◆ **Directions**:
Please write out again, word for word, the rows below, starting with the row that contains "dumpstop10 (355, 1958)" and continuing through the row that contains "[button] (886, 726)".

=== Data for this exercise ===

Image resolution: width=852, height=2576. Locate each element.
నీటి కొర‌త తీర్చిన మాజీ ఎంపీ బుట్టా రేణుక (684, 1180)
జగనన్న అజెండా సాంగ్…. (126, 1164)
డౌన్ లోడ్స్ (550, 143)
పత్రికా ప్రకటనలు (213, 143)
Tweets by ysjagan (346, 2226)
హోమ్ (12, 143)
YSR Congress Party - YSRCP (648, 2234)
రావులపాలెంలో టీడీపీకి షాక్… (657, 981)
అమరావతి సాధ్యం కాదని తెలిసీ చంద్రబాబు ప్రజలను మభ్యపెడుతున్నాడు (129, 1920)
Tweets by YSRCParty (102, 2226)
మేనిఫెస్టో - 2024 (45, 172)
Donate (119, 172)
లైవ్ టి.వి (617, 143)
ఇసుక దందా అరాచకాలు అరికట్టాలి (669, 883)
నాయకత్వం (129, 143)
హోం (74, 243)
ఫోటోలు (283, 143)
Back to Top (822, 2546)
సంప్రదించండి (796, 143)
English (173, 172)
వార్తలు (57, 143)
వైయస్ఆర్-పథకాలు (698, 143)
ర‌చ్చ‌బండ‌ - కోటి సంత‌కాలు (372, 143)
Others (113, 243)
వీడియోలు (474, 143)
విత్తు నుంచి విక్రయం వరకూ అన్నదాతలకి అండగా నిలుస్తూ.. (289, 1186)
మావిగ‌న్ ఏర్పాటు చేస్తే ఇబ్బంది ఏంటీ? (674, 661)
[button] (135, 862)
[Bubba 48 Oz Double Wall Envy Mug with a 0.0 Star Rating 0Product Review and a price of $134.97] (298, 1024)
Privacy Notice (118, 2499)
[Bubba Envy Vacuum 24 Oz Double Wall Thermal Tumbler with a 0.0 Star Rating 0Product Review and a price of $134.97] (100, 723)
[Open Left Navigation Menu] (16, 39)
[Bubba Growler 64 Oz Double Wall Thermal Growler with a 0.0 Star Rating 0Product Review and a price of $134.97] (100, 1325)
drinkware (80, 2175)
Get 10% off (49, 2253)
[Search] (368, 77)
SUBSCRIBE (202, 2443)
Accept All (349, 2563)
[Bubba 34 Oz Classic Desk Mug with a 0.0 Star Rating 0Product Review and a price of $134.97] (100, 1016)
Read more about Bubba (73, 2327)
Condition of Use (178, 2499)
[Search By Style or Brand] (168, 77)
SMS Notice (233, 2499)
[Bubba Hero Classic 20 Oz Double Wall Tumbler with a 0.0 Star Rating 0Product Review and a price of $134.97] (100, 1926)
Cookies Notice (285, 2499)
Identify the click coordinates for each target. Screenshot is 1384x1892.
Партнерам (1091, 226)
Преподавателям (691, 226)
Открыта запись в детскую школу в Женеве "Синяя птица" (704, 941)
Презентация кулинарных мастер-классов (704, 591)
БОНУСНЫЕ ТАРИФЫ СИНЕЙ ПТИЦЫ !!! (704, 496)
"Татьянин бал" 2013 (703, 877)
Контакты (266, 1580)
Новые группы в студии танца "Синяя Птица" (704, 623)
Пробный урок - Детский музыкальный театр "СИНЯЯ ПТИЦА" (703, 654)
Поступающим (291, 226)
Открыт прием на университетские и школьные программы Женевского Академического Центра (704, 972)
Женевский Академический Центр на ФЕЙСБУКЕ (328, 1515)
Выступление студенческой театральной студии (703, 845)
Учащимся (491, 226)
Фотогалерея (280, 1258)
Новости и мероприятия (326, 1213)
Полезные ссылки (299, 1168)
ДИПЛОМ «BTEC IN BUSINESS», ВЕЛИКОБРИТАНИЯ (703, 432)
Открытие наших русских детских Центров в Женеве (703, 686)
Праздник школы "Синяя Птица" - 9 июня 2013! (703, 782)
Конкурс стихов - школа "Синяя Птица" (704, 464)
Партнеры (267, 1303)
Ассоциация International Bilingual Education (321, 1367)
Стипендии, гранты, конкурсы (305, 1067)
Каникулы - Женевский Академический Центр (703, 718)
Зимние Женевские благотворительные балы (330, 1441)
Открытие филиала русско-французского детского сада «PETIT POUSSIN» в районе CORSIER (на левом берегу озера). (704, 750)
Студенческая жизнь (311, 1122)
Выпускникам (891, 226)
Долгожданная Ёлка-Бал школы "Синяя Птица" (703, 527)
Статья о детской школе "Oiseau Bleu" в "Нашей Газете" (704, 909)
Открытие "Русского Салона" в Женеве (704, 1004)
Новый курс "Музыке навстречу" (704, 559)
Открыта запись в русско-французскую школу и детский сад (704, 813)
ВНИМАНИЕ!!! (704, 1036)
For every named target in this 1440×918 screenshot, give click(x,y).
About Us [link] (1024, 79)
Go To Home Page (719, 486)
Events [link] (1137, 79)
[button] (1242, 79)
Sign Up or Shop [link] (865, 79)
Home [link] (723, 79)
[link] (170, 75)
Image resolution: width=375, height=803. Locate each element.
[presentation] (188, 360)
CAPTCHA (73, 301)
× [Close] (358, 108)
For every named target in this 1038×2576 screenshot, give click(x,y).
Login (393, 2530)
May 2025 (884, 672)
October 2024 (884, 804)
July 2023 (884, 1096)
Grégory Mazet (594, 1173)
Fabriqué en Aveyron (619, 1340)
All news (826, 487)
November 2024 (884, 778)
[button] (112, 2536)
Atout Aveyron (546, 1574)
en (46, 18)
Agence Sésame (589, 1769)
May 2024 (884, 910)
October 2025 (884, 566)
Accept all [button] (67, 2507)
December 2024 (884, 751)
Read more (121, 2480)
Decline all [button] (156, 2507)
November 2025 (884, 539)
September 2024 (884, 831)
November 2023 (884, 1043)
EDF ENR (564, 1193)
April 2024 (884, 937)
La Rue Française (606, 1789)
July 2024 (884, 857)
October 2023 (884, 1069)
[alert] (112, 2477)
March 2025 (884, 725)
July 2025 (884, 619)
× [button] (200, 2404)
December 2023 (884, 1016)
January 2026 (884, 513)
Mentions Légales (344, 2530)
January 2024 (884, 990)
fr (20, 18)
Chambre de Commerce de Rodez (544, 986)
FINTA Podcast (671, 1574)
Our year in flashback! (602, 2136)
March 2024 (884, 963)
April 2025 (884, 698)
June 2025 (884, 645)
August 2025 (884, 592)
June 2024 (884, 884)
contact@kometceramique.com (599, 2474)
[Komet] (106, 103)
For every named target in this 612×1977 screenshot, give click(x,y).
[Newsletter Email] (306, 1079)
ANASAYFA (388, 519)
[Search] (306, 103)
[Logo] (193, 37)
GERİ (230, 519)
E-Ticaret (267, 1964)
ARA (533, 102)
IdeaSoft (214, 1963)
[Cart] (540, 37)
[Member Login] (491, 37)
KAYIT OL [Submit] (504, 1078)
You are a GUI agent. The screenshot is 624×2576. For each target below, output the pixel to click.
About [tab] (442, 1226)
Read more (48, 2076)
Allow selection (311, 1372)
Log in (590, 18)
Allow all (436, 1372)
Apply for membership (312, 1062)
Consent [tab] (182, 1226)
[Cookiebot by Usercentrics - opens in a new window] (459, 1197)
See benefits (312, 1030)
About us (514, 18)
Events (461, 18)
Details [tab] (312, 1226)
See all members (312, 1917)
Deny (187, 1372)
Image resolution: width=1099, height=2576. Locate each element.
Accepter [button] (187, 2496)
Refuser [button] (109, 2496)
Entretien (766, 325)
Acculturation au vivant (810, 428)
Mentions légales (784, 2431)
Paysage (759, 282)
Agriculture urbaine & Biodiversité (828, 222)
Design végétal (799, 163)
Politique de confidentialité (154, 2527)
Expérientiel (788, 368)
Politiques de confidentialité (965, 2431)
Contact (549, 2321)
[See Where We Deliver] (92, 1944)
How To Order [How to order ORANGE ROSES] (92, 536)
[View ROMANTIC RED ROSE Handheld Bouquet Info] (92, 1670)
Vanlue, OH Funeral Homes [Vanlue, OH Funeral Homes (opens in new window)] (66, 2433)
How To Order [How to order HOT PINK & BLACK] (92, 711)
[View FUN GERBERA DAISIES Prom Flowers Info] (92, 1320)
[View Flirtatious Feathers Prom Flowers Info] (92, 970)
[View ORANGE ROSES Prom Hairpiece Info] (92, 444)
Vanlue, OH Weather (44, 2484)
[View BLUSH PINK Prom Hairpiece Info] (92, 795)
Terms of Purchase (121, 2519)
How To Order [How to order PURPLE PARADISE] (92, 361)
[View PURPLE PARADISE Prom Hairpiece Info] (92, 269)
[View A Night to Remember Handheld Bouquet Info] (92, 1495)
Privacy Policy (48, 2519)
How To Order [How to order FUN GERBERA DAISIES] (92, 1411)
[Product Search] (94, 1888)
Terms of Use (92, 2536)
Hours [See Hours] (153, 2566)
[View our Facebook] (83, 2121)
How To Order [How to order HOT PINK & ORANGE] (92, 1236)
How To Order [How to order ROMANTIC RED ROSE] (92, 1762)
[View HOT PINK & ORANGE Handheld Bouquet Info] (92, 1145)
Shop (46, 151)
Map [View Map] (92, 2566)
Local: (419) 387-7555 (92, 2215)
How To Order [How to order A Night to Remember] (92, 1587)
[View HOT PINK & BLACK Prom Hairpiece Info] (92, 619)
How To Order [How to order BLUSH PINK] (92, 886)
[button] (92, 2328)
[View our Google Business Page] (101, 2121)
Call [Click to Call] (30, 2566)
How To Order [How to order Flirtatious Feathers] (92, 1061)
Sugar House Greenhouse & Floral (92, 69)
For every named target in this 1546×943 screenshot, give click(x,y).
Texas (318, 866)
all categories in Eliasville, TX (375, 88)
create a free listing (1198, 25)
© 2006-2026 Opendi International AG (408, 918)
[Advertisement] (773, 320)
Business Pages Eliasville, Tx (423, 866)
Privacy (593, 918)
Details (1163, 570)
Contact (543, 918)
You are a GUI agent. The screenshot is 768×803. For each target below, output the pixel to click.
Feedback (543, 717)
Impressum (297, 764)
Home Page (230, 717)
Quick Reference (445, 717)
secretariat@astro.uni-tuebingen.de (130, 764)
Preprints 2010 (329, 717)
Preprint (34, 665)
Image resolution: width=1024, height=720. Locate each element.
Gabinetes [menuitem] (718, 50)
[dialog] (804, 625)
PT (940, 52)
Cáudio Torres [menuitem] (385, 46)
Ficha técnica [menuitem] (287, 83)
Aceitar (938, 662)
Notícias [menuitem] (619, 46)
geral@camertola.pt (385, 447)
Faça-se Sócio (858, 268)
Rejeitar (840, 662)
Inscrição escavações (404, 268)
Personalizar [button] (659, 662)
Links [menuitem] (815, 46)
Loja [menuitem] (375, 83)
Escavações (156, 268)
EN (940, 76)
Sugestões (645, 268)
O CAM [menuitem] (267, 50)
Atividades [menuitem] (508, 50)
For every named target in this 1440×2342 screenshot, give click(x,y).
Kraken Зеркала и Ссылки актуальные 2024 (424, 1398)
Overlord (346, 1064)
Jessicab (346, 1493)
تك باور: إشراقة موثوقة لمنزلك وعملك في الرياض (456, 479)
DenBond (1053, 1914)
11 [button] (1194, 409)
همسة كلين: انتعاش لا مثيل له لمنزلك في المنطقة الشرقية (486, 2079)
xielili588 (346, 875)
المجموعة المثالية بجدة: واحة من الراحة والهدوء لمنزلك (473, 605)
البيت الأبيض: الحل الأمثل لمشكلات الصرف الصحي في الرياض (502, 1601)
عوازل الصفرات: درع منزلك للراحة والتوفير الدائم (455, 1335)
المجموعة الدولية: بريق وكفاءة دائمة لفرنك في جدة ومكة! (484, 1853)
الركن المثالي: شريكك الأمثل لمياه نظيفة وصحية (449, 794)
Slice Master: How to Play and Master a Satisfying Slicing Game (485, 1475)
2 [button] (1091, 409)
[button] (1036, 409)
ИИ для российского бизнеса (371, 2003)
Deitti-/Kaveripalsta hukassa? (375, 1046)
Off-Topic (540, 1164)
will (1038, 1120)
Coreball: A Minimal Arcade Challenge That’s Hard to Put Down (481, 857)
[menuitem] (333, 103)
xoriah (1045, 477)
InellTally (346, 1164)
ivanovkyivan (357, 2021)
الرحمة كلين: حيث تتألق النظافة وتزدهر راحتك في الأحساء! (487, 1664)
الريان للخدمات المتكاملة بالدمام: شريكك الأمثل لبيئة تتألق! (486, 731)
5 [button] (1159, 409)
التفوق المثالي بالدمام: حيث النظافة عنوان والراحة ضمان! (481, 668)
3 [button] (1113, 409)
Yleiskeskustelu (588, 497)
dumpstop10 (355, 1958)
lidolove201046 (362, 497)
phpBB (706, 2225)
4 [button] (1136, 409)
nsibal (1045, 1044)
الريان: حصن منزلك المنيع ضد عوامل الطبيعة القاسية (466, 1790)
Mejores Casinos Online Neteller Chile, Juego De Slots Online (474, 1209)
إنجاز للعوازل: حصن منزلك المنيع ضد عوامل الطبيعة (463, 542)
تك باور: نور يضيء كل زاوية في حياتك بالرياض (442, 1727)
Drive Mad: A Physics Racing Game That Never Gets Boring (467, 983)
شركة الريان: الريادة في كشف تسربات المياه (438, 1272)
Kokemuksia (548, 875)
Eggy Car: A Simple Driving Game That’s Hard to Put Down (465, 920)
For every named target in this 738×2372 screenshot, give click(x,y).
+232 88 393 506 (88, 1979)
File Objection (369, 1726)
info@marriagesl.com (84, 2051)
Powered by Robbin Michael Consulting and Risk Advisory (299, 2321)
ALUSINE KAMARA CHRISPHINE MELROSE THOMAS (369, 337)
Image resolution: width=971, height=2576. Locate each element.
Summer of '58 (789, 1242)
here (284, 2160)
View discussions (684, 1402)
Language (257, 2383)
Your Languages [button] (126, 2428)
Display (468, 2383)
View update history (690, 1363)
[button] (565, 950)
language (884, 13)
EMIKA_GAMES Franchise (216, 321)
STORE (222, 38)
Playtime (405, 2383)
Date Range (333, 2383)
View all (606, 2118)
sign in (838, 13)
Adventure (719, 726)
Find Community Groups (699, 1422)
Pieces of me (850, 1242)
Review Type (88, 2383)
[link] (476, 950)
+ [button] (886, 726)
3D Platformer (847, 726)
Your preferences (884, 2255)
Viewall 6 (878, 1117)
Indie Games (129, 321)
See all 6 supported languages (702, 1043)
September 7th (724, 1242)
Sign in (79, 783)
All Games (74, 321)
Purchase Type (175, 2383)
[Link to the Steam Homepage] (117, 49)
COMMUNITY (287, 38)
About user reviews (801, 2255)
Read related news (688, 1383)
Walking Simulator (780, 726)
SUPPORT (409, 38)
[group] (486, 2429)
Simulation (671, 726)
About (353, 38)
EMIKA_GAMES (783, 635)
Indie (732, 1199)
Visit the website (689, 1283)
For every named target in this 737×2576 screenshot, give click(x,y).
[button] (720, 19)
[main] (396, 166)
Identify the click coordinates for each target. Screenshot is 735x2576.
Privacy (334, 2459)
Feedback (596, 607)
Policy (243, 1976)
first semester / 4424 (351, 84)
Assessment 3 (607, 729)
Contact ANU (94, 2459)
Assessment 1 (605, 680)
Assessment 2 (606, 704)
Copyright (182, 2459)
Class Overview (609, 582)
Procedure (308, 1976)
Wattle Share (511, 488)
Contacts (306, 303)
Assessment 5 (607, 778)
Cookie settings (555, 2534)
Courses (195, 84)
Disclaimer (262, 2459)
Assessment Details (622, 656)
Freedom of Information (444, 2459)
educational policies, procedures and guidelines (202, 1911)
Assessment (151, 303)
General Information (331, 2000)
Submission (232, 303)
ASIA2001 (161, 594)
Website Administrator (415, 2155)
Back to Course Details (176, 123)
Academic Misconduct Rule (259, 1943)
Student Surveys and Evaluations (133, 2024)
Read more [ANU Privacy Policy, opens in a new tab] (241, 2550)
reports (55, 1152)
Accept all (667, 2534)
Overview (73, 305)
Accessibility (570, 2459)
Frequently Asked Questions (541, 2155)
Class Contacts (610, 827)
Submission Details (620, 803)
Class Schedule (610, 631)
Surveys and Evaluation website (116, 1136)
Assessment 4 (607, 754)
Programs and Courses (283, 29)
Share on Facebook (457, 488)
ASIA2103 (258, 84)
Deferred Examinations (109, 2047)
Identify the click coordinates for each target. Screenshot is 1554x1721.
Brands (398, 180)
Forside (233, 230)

===

◆ **Task output**:
dumpstop10 (355, 1958)
lidolove201046 (362, 497)
phpBB (706, 2225)
4 [button] (1136, 409)
nsibal (1045, 1044)
الريان: حصن منزلك المنيع ضد عوامل الطبيعة القاسية (466, 1790)
Mejores Casinos Online Neteller Chile, Juego De Slots Online (474, 1209)
إنجاز للعوازل: حصن منزلك المنيع ضد عوامل الطبيعة (463, 542)
تك باور: نور يضيء كل زاوية في حياتك بالرياض (442, 1727)
Drive Mad: A Physics Racing Game That Never Gets Boring (467, 983)
شركة الريان: الريادة في كشف تسربات المياه (438, 1272)
Kokemuksia (548, 875)
Eggy Car: A Simple Driving Game That’s Hard to Put Down (465, 920)
For every named target in this 738×2372 screenshot, give click(x,y).
+232 88 393 506 (88, 1979)
File Objection (369, 1726)
info@marriagesl.com (84, 2051)
Powered by Robbin Michael Consulting and Risk Advisory (299, 2321)
ALUSINE KAMARA CHRISPHINE MELROSE THOMAS (369, 337)
Image resolution: width=971, height=2576. Locate each element.
Summer of '58 (789, 1242)
here (284, 2160)
View discussions (684, 1402)
Language (257, 2383)
Your Languages [button] (126, 2428)
Display (468, 2383)
View update history (690, 1363)
[button] (565, 950)
language (884, 13)
EMIKA_GAMES Franchise (216, 321)
STORE (222, 38)
Playtime (405, 2383)
Date Range (333, 2383)
View all (606, 2118)
sign in (838, 13)
Adventure (719, 726)
Find Community Groups (699, 1422)
Pieces of me (850, 1242)
Review Type (88, 2383)
[link] (476, 950)
+ [button] (886, 726)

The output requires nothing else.